Life itself is fundamentally limited by birth and death, but agents seek the “infinite” within it to see if there is any fundamental intelligibility to the finite lives they lead. (A few chapters after “Pleasure and Necessity,” Hegel continues this exploration.)
This desire for “infinity,” they note, ends up becoming self-alienated and self-defeating when it is supposed to be mediated by reflective judgment—the kind that involves “stepping back” from and “standing above” one’s desires, taking that capacity itself as “absolute.”
What agents now seek is a way to make peace with this desire and their own dissatisfaction, thereby actualizing the status of “individuality.” Even if the old order has not yet surrendered to individuality’s authority, the demand for more intense personal experience has already begun to operate within it. For this reason, the figure of Don Giovanni (Don Juan) both attracted and repelled the moderns so captivated by the myth. What this character pursues is not a self-sacrifice of his other, mundane desires for some religious conception of the “infinite,” but rather a way to carry out an unconditional program of self-realization as a free, desiring agent. He seeks, in Hegel’s words, the “actualization of rational self-consciousness through himself.”
Behind this lies the historical experience of an ancient failure. That failure consisted in the idea that a self-conscious agent could be self-authorizing simply as an organism in the world, acting essentially on the desire to be a master who sets the terms of entitlement for all his servants and rules them by force. The breakdown of slave-owning societies in antiquity was the existential realization of the incipient conceptual failure of all such forms of mastery and servitude. Yet despite these obvious historical and conceptual failures, the psychological desire on the part of some individuals to exercise mastery over others never completely disappeared—and probably never will.

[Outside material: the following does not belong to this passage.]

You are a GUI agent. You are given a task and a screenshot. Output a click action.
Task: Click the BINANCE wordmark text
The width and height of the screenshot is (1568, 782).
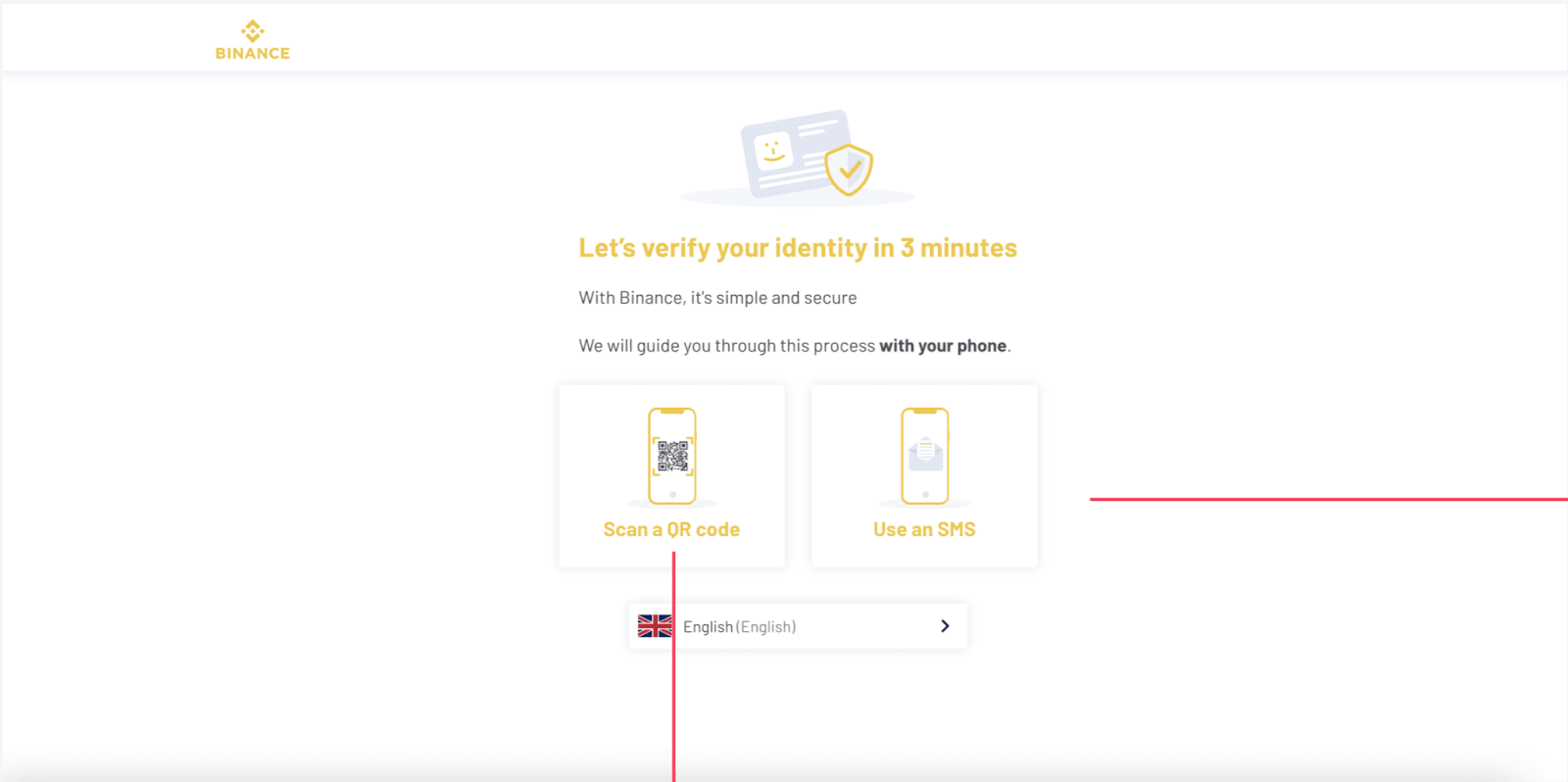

Its conceptual bankruptcy has never erased its psychological allure.
Hegel takes up the modern figure of a “master”—an aristocrat—seeking not just mastery but self-realization as the only way to make freedom actual (that is, real) in the chapter on “Pleasure and Necessity” in the Phenomenology. In essence, the self-realizing individual at that point in Hegel’s narrative is an agent (a “self-consciousness”) who takes himself to be “the essence”—that is, who considers himself and the world fully intelligible to his own rational powers. For such an agent, there is no longer supposed to be any metaphysical mystery to the world, even if much remains to be discovered about it. A world of physical and social limits but no metaphysically mysterious limits is a world open to the free play of someone whose conception of himself is that he is to become free—that is, to obey only a law of his own nature as a self-conscious individual and to know that law as an unconditional reason for action.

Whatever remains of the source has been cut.